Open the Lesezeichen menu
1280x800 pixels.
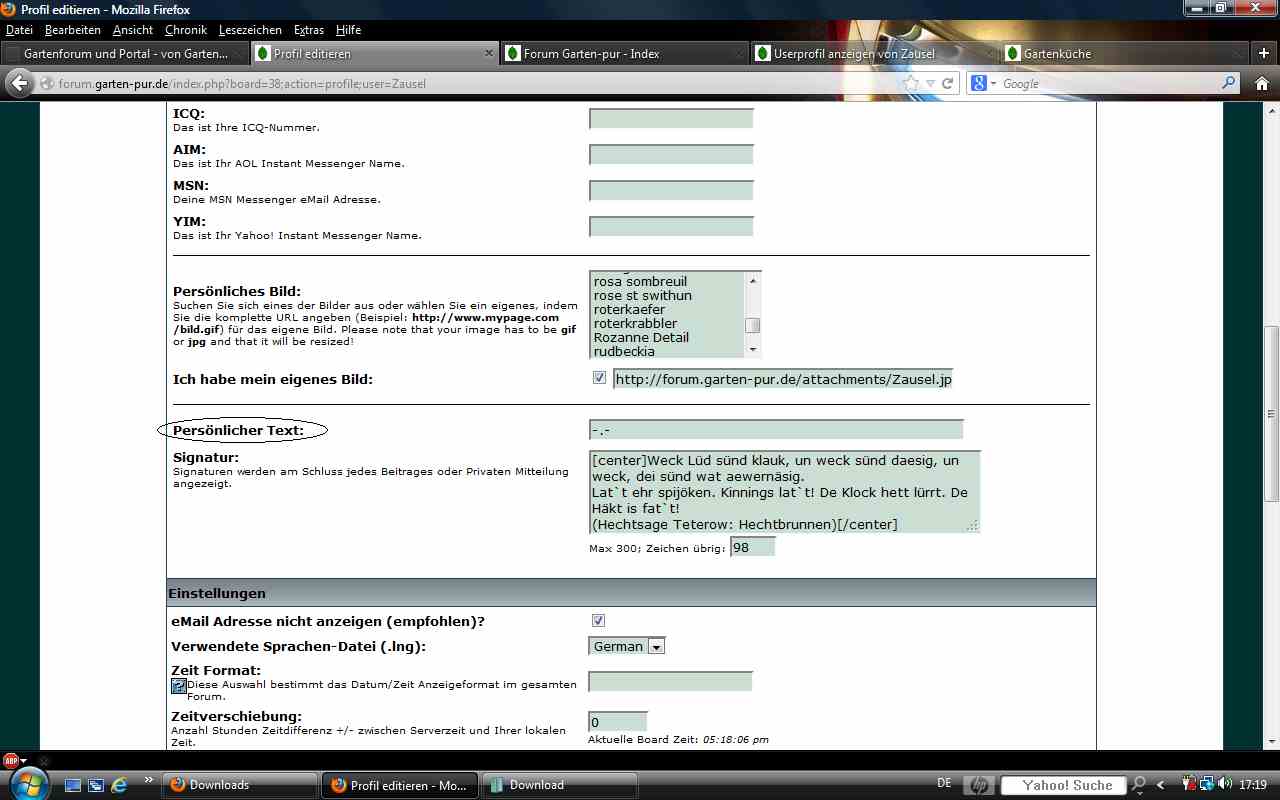pyautogui.click(x=250, y=30)
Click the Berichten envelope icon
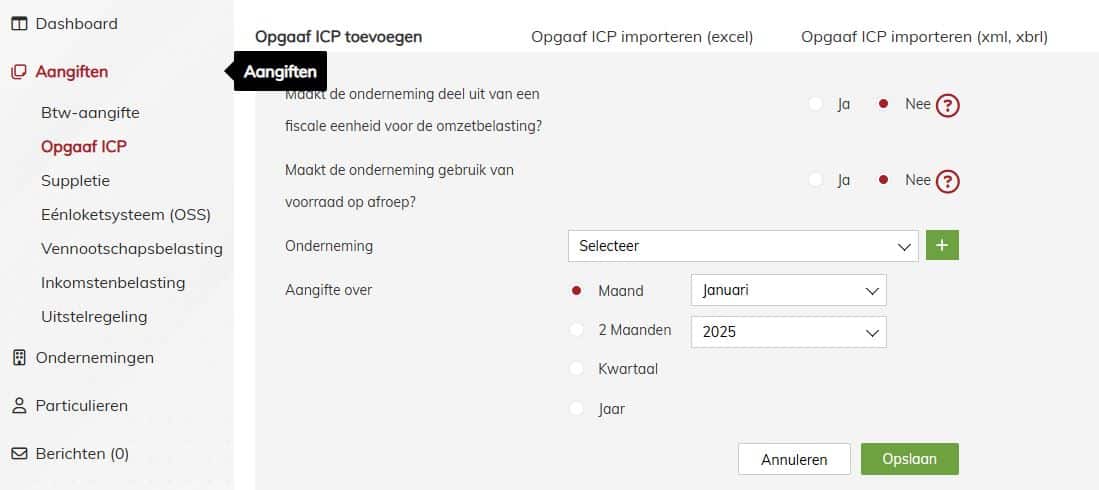The image size is (1099, 490). click(x=20, y=454)
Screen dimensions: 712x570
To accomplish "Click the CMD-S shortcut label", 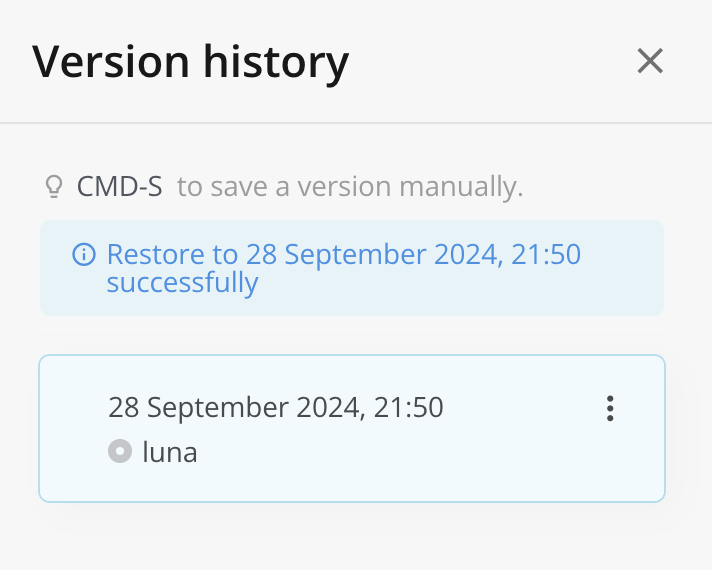I will coord(119,186).
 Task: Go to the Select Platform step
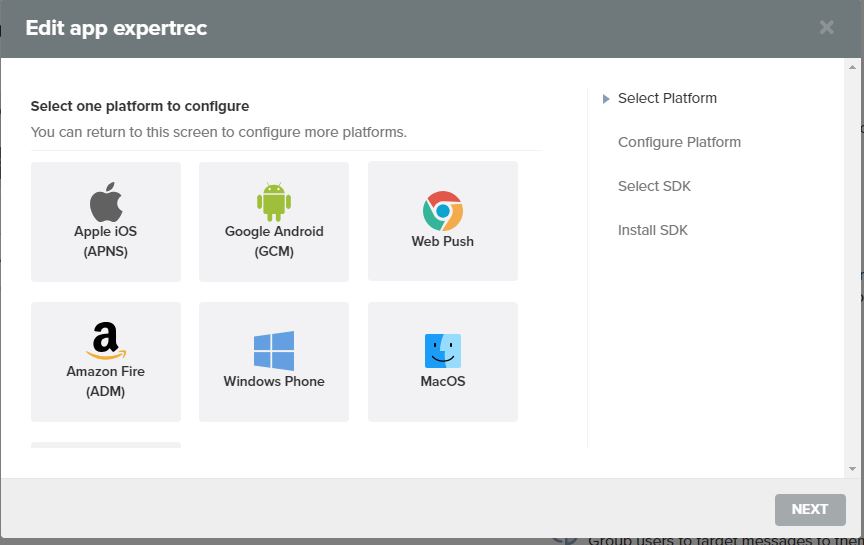pos(667,98)
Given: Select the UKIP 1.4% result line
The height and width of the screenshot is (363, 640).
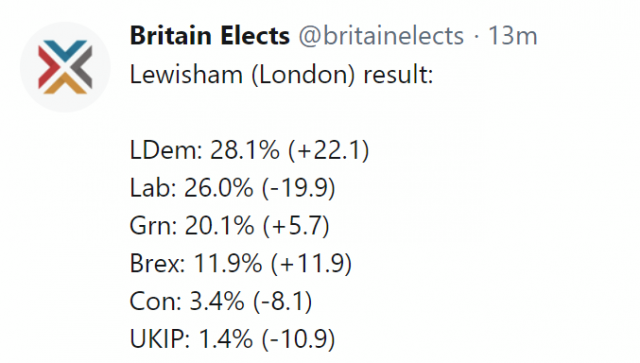Looking at the screenshot, I should click(x=233, y=339).
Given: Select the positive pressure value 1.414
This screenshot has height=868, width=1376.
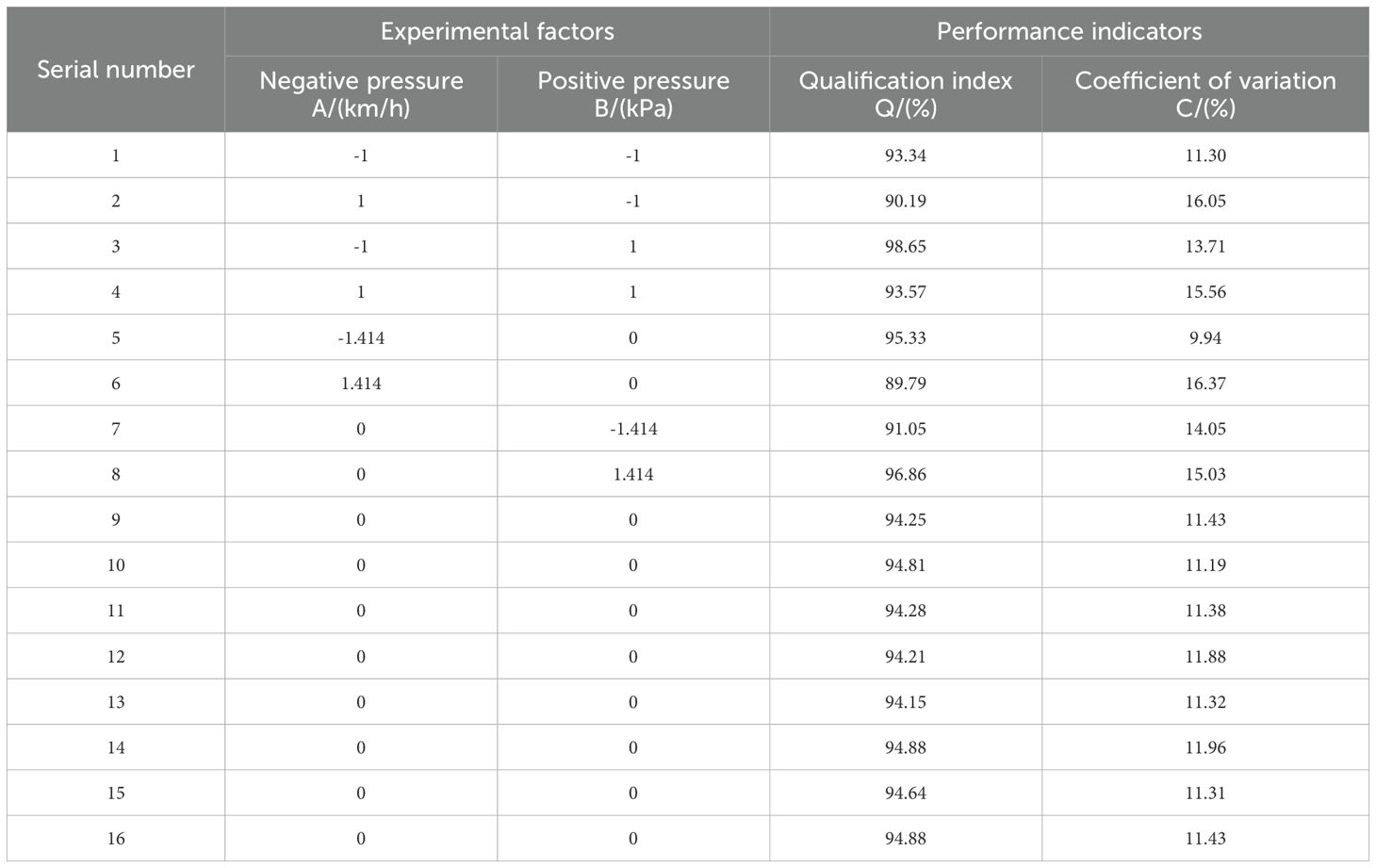Looking at the screenshot, I should 633,474.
■ ■ ■ ■ ■ ■ ■
• _What needs to be done_
Skip every picture. Repeat word for word the lines from the line holding "Given: Select the positive" through the end of the entries above.

• _Exercise response_
Given: Select the positive pressure value 1.414
This screenshot has height=868, width=1376.
Looking at the screenshot, I should 633,474.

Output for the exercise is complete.